Dünyanın her yerinde olduğu gibi felaket yaşanan bölgelerde göç tehlikesi vardır. Ülkemizde felaket yaşanan bu bölgeden de göç olması muhtemeldir. Göç olması durumunda, bölgede tarımsal üretimin sürdürebilirliği tehlikeye girecektir. Göçün önlenmesi için başta Bakanlık, Sivil toplum örgütleri ve Üniversitelerle birlikte gerekli tedbirleri almak zorundadır. Bölgedeki durum tespitleri zamanında bitirilmeli ve uygulamaya geçilmelidir.

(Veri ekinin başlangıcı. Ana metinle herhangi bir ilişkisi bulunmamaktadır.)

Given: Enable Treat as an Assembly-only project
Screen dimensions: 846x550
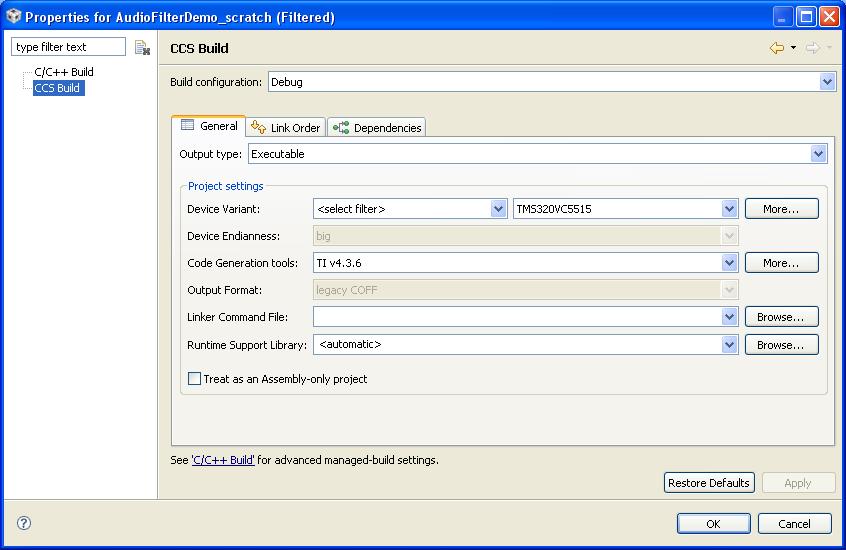Looking at the screenshot, I should pos(195,379).
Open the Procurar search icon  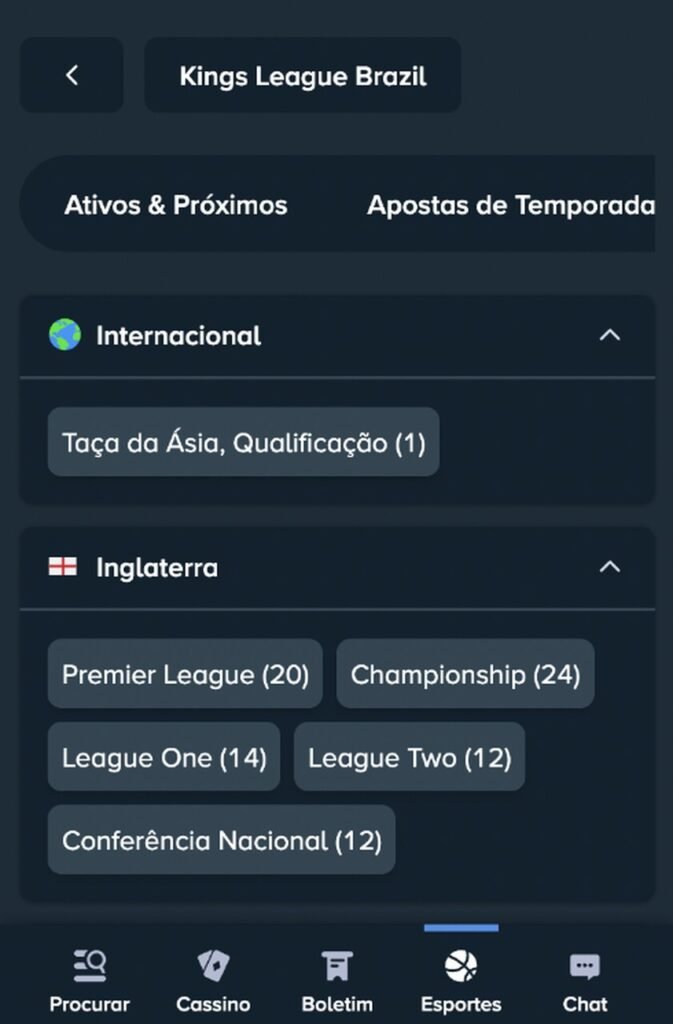[x=89, y=965]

Bölge tarımında yaşanacak bir olumsuzluk, ülke içindeki fiyatlara yansıyacaktır. Tarım ürünleri fiyatlarında yükselmeler olacak ve bu durum iç piyasadaki dengeleri altüst edecektir. Akabinde ithalat zorunluluğunun ortaya çıkması, gereksiz bir döviz kaybı demektir. Bu durum da bütçe açığı olarak kendini gösterecektir.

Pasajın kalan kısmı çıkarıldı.